Write out, word for word, the stretch of the pg_upgrade thread from "But I've got" through "upgrade via pg_upgrade.".

Supplied text
#####

Обсуждение: Clarification on using pg_upgrade

Поиск
Список
Период
Сортировка

Clarification on using pg_upgrade

От
Tory M Blue
Дата:
Howdy

Postgres9.2 going to 9.4
CentOS 6.5

So in most of my environments, I use slony and thus use slony replication for my upgrades (Drop/add nodes etc).

But I've got a pretty big DB  just shy of a TB that is on a single node. A dump restore would take over 48 hours because of index creations etc, so thought maybe I would look at doing a upgrade via pg_upgrade.

There are some challenges, since I build my rpm's to a standard directory for binaries and then the data directory. So I will have to move/rename directories, but when that's done, I'm slightly confused on the pg_upgrade using link options.

If my data is located in /data

and I link to a new dir in /data1,  what actually happens. do I end up with 2 file systems and links and thus am not able to delete or cleanup any old data, or how does this work?

Also will the reindex creation still happen with this type of in-place upgrade, as if so, then it may not save too much time vs a dump/import.

I'm nervous about using pg_upgrade but it's really tough to recover from the jobs that backup during a dump/restore process (2-3 days), so really trying to wrap my head around pg_upgrade..

Suggestions, opinions on pg_upgrade vs dump/restore, the filesystem/mount below is what I'm working with.

Filesystem                       Size  Used Avail Use% Mounted on

/dev/sda6                        4.0T  1.1T  2.8T  29% /data


Thanks
Tory

Re: Clarification on using pg_upgrade

От
Justin Pryzby
Дата:
On Fri, Mar 04, 2016 at 02:27:59PM -0800, Tory M Blue wrote:
> If my data is located in /data
>
> and I link to a new dir in /data1,  what actually happens. do I end up with
> 2 file systems and links and thus am not able to delete or cleanup any old
> data, or how does this work?
>
> Also will the reindex creation still happen with this type of in-place
> upgrade, as if so, then it may not save too much time vs a dump/import.

Since you have the space, you can do a test upgrade; make a dump of the
essential tables (or the entire thing) and restore it to another instance,
perhaps even something run from your /home.

pg_upgrade --link makes hardlinks for tables and indices (same as cp -l), so
uses very little additional space.  Note, that means that both must be within
the filesystem (/data).  You should understand about hardinks and inodes
otherwise this will lead to confusion and mistakes.

#####

Item-finding records
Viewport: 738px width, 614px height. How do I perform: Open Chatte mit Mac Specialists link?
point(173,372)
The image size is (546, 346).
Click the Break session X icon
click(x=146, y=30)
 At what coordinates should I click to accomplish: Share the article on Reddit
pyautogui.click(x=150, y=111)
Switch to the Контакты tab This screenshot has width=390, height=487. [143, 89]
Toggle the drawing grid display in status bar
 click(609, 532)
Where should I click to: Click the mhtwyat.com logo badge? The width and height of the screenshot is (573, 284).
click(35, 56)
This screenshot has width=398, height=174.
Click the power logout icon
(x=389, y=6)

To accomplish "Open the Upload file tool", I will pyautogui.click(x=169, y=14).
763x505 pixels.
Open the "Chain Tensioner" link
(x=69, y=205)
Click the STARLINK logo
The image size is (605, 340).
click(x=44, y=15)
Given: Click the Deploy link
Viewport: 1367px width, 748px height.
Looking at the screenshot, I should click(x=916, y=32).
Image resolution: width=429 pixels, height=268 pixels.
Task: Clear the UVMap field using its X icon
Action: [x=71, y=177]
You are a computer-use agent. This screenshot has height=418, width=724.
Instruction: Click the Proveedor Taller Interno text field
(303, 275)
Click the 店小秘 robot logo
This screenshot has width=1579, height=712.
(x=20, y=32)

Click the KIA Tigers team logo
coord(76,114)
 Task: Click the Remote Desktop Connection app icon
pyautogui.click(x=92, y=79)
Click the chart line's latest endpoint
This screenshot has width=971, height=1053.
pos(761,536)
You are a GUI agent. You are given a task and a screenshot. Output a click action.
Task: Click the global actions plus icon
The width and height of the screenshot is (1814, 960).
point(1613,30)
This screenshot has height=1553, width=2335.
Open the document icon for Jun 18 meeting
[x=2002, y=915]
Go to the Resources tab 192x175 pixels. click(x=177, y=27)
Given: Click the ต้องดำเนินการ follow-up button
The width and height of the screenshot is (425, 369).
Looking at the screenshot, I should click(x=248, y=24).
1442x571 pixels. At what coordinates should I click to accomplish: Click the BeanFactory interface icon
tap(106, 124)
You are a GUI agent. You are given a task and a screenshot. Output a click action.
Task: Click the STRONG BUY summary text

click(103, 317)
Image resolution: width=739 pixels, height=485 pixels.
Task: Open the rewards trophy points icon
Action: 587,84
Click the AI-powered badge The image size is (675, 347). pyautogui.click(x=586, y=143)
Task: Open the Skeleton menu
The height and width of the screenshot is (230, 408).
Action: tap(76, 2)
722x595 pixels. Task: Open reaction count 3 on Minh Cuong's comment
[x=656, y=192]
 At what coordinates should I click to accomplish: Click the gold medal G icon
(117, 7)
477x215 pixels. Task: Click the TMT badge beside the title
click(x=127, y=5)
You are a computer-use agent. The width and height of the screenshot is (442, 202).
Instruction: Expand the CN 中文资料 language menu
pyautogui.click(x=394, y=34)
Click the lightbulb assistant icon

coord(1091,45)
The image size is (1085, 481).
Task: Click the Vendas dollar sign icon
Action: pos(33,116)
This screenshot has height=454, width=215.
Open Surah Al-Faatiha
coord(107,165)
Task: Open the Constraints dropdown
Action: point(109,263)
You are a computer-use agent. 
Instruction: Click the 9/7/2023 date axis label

#####

Output
But I've got a pretty big DB  just shy of a TB that is on a single node. A dump restore would take over 48 hours because of index creations etc, so thought maybe I would look at doing a upgrade via pg_upgrade.